This statutory form is meant for use by subcontractors or others who are not directly contracted for work with the property owner.
For residential, owner-occupied projects, the 90-day notice form is the second preliminary notice sent in anticipation of filing a lien (the 60-day notice must be served beforehand sent via certified mail within 60 days from the first furnishing). For a commercial project, the 90-day form is the first notice sent to the owner. Either way, both commercial and residential jobs require the 90-day notice prior to filing a lien. 770 Ill. Comp. Stat. 60/24(a).
The 90-day notice is a demand for payment that must be sent by all contractors, subcontractors, laborers, and material/equipment suppliers who have not directly contracted with the owner or the owner's agent. Note that all eligible workers must send the notice within 90 days after the final furnishing of work or delivery of materials to the jobsite. Id. Any substantial additional or extra work can enlarge the time, but mere corrections of previously completed work will not affect the end date. Be aware the time is 90 days, not three months, so count 90 days from the date labor or materials were last furnished.

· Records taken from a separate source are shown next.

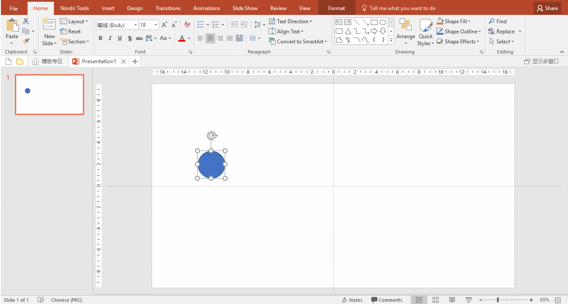Start Slide Show from status bar icon
The height and width of the screenshot is (304, 568).
469,300
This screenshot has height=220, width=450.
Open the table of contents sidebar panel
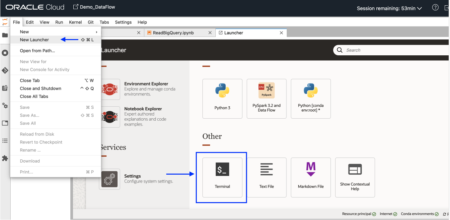click(x=5, y=140)
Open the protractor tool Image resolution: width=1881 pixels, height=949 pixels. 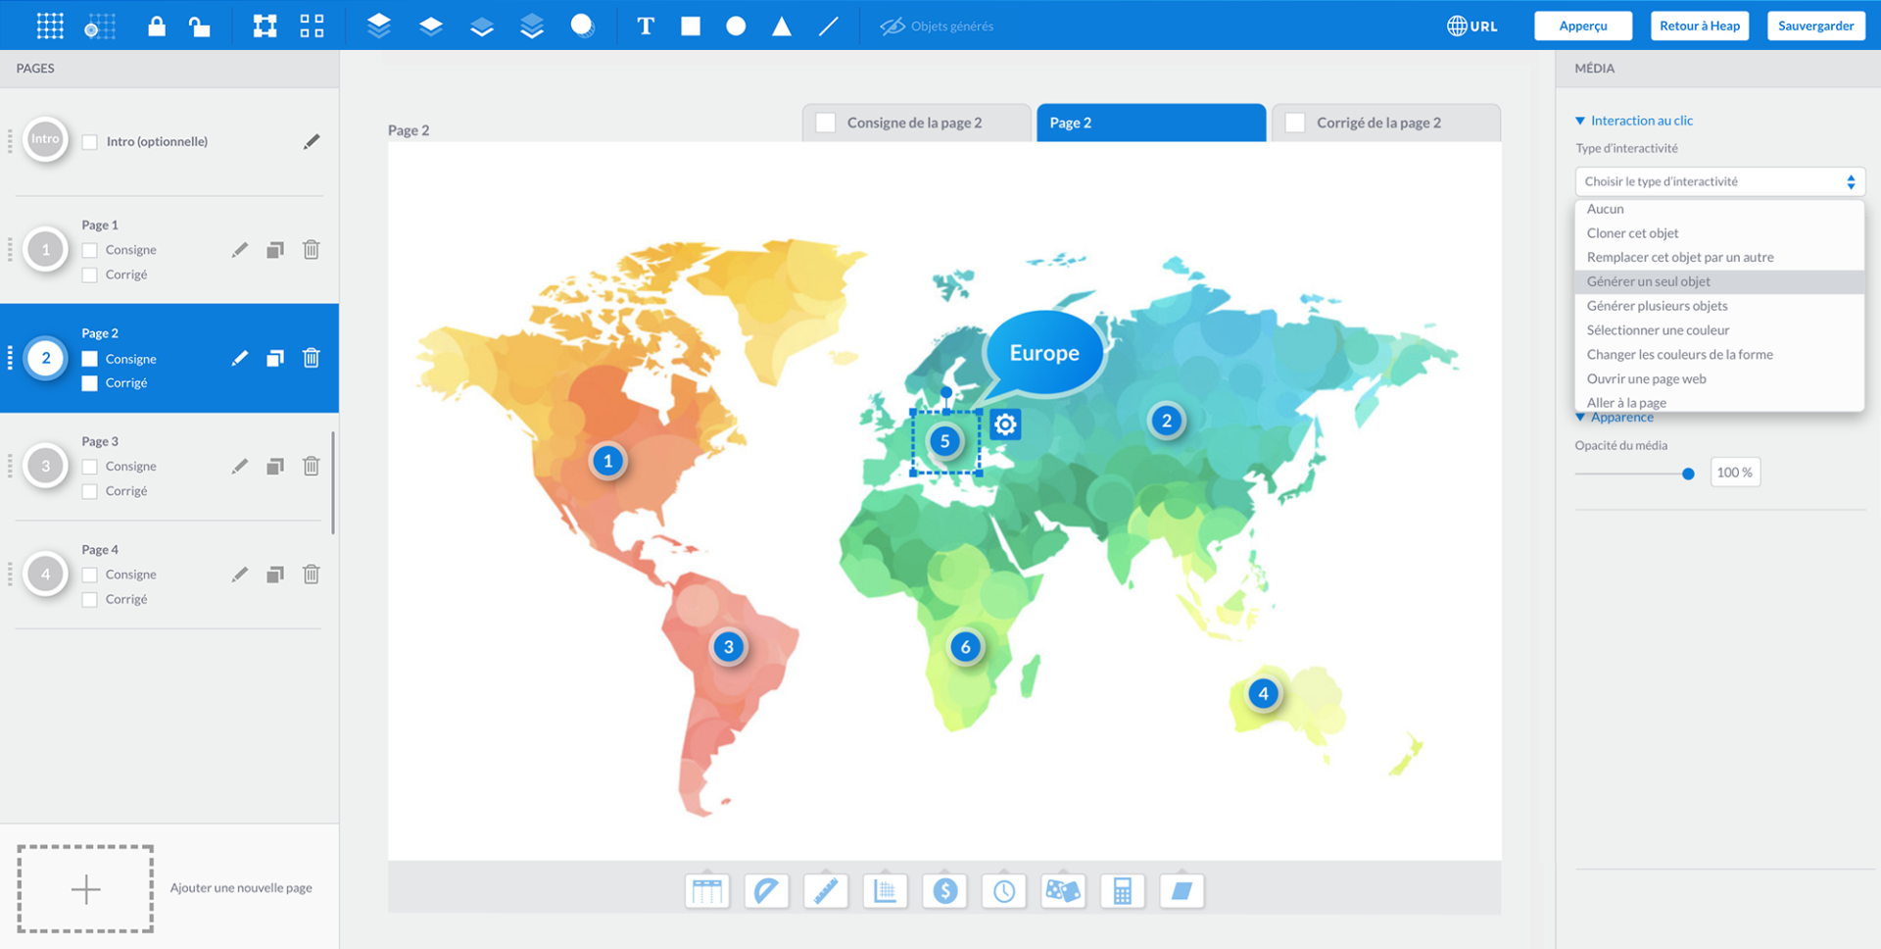[x=766, y=891]
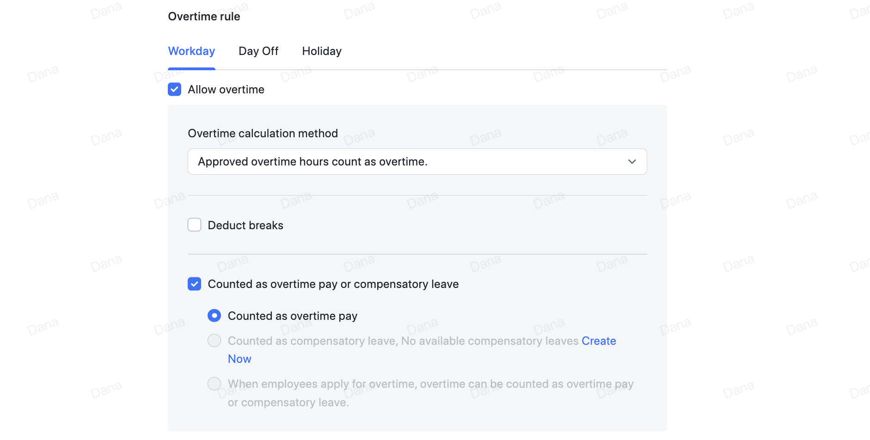Click the Allow overtime label text

click(226, 90)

Serve the notice either through personal service by using a process server, or use the easier and less expensive option of certified mail. The notice does not have to be recorded but keep track of all dates and confirmations of receipt of service to help create a paper trail if a lien becomes necessary. If the deadlines are near, consider a process server. If mailing, serve the notice by certified mail, return receipt requested on the owner, the mortgage lenders, and the general contractor.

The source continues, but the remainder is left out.